▶ DIRECTIONS FOR THIS TASK
Please print all the lines below exactly as they are written.

--------

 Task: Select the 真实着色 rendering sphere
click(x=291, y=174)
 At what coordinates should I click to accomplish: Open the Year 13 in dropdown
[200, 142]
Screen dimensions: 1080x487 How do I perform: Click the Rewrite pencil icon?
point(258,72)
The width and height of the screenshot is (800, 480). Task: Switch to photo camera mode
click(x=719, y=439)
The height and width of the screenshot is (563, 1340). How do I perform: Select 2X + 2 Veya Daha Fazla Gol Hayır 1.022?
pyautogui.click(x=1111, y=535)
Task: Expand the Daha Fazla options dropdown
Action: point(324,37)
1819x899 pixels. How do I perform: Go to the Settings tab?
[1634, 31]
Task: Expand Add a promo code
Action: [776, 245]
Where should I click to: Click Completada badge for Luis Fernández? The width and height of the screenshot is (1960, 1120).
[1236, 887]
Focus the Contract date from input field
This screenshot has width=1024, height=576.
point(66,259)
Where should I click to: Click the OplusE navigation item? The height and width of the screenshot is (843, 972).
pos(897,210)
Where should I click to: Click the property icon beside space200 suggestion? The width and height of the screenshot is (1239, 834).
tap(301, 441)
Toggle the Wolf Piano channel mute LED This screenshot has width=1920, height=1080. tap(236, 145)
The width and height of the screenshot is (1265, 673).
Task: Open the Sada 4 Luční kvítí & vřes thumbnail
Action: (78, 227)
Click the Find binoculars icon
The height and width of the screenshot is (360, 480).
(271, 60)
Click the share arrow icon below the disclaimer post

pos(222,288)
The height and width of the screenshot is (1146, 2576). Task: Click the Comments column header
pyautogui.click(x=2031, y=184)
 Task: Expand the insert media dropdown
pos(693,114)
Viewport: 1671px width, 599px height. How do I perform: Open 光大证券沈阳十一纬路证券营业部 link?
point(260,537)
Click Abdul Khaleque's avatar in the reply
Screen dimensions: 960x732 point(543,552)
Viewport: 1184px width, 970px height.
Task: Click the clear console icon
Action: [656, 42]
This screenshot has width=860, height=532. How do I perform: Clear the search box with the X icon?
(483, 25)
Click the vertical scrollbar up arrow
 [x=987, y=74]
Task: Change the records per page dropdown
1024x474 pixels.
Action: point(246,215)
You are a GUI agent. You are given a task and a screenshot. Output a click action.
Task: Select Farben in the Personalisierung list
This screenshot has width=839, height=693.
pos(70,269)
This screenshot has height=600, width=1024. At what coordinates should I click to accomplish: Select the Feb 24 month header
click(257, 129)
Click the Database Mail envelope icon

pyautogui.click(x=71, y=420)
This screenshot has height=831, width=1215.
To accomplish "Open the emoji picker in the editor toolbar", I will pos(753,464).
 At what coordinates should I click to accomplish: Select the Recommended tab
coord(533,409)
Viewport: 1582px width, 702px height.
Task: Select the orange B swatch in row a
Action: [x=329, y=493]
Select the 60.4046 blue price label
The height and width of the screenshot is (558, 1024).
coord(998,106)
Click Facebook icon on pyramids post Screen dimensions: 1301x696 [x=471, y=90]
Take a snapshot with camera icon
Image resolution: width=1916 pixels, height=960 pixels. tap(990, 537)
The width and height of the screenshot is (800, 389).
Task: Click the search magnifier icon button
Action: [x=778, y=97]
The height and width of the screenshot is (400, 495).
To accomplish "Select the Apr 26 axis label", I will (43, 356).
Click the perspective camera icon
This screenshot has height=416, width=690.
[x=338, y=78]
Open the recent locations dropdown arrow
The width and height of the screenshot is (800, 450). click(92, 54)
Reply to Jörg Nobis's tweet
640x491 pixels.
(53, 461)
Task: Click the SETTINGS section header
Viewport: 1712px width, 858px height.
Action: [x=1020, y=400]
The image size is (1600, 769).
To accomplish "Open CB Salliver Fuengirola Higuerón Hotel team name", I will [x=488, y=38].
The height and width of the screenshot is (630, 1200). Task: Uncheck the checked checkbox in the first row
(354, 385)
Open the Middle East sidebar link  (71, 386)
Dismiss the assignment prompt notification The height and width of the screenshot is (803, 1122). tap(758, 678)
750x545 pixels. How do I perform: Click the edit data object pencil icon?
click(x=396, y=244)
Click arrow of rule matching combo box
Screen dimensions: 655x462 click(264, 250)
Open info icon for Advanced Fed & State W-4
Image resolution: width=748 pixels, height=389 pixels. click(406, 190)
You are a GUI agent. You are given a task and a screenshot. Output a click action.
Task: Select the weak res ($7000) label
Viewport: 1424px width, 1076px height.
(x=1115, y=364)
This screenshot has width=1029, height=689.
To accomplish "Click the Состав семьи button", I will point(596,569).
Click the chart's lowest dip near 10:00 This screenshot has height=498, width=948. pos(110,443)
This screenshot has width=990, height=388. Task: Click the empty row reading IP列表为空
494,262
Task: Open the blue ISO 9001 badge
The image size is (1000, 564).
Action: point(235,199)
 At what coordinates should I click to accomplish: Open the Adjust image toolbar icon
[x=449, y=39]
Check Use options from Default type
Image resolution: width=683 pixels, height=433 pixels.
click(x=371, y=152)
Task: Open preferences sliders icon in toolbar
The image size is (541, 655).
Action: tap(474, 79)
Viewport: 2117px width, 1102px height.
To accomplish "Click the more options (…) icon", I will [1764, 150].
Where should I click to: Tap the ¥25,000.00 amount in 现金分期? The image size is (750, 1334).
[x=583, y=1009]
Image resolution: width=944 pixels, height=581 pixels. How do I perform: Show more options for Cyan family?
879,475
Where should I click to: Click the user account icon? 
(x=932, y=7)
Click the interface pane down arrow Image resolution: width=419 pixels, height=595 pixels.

--------

▶ ANSWER SPACE
 Task: Select the 真实着色 rendering sphere
click(x=291, y=174)
 At what coordinates should I click to accomplish: Open the Year 13 in dropdown
[200, 142]
Screen dimensions: 1080x487 How do I perform: Click the Rewrite pencil icon?
point(258,72)
The width and height of the screenshot is (800, 480). Task: Switch to photo camera mode
click(x=719, y=439)
The height and width of the screenshot is (563, 1340). How do I perform: Select 2X + 2 Veya Daha Fazla Gol Hayır 1.022?
pyautogui.click(x=1111, y=535)
Task: Expand the Daha Fazla options dropdown
Action: point(324,37)
1819x899 pixels. How do I perform: Go to the Settings tab?
[1634, 31]
Task: Expand Add a promo code
Action: [776, 245]
Where should I click to: Click Completada badge for Luis Fernández? The width and height of the screenshot is (1960, 1120).
[1236, 887]
Focus the Contract date from input field
This screenshot has width=1024, height=576.
point(66,259)
Where should I click to: Click the OplusE navigation item? The height and width of the screenshot is (843, 972).
pos(897,210)
Where should I click to: Click the property icon beside space200 suggestion? The width and height of the screenshot is (1239, 834).
tap(301, 441)
Toggle the Wolf Piano channel mute LED This screenshot has width=1920, height=1080. tap(236, 145)
The width and height of the screenshot is (1265, 673).
Task: Open the Sada 4 Luční kvítí & vřes thumbnail
Action: (78, 227)
Click the Find binoculars icon
The height and width of the screenshot is (360, 480).
(271, 60)
Click the share arrow icon below the disclaimer post

pos(222,288)
The height and width of the screenshot is (1146, 2576). Task: Click the Comments column header
pyautogui.click(x=2031, y=184)
 Task: Expand the insert media dropdown
pos(693,114)
Viewport: 1671px width, 599px height. How do I perform: Open 光大证券沈阳十一纬路证券营业部 link?
point(260,537)
Click Abdul Khaleque's avatar in the reply
Screen dimensions: 960x732 point(543,552)
Viewport: 1184px width, 970px height.
Task: Click the clear console icon
Action: [656, 42]
This screenshot has width=860, height=532. How do I perform: Clear the search box with the X icon?
(483, 25)
Click the vertical scrollbar up arrow
 [x=987, y=74]
Task: Change the records per page dropdown
1024x474 pixels.
Action: point(246,215)
You are a GUI agent. You are given a task and a screenshot. Output a click action.
Task: Select Farben in the Personalisierung list
This screenshot has width=839, height=693.
pos(70,269)
This screenshot has height=600, width=1024. At what coordinates should I click to accomplish: Select the Feb 24 month header
click(257, 129)
Click the Database Mail envelope icon

pyautogui.click(x=71, y=420)
This screenshot has height=831, width=1215.
To accomplish "Open the emoji picker in the editor toolbar", I will pos(753,464).
 At what coordinates should I click to accomplish: Select the Recommended tab
coord(533,409)
Viewport: 1582px width, 702px height.
Task: Select the orange B swatch in row a
Action: [x=329, y=493]
Select the 60.4046 blue price label
The height and width of the screenshot is (558, 1024).
coord(998,106)
Click Facebook icon on pyramids post Screen dimensions: 1301x696 [x=471, y=90]
Take a snapshot with camera icon
Image resolution: width=1916 pixels, height=960 pixels. tap(990, 537)
The width and height of the screenshot is (800, 389).
Task: Click the search magnifier icon button
Action: [x=778, y=97]
The height and width of the screenshot is (400, 495).
To accomplish "Select the Apr 26 axis label", I will (43, 356).
Click the perspective camera icon
This screenshot has height=416, width=690.
[x=338, y=78]
Open the recent locations dropdown arrow
The width and height of the screenshot is (800, 450). click(92, 54)
Reply to Jörg Nobis's tweet
640x491 pixels.
(53, 461)
Task: Click the SETTINGS section header
Viewport: 1712px width, 858px height.
Action: [x=1020, y=400]
The image size is (1600, 769).
To accomplish "Open CB Salliver Fuengirola Higuerón Hotel team name", I will [x=488, y=38].
The height and width of the screenshot is (630, 1200). Task: Uncheck the checked checkbox in the first row
(354, 385)
Open the Middle East sidebar link  (71, 386)
Dismiss the assignment prompt notification The height and width of the screenshot is (803, 1122). tap(758, 678)
750x545 pixels. How do I perform: Click the edit data object pencil icon?
click(x=396, y=244)
Click arrow of rule matching combo box
Screen dimensions: 655x462 click(264, 250)
Open info icon for Advanced Fed & State W-4
Image resolution: width=748 pixels, height=389 pixels. click(406, 190)
You are a GUI agent. You are given a task and a screenshot. Output a click action.
Task: Select the weak res ($7000) label
Viewport: 1424px width, 1076px height.
(x=1115, y=364)
This screenshot has width=1029, height=689.
To accomplish "Click the Состав семьи button", I will point(596,569).
Click the chart's lowest dip near 10:00 This screenshot has height=498, width=948. pos(110,443)
This screenshot has width=990, height=388. Task: Click the empty row reading IP列表为空
494,262
Task: Open the blue ISO 9001 badge
The image size is (1000, 564).
Action: point(235,199)
 At what coordinates should I click to accomplish: Open the Adjust image toolbar icon
[x=449, y=39]
Check Use options from Default type
Image resolution: width=683 pixels, height=433 pixels.
click(x=371, y=152)
Task: Open preferences sliders icon in toolbar
The image size is (541, 655).
Action: tap(474, 79)
Viewport: 2117px width, 1102px height.
To accomplish "Click the more options (…) icon", I will [1764, 150].
Where should I click to: Tap the ¥25,000.00 amount in 现金分期? The image size is (750, 1334).
[x=583, y=1009]
Image resolution: width=944 pixels, height=581 pixels. How do I perform: Show more options for Cyan family?
879,475
Where should I click to: Click the user account icon? 
(x=932, y=7)
Click the interface pane down arrow Image resolution: width=419 pixels, height=595 pixels.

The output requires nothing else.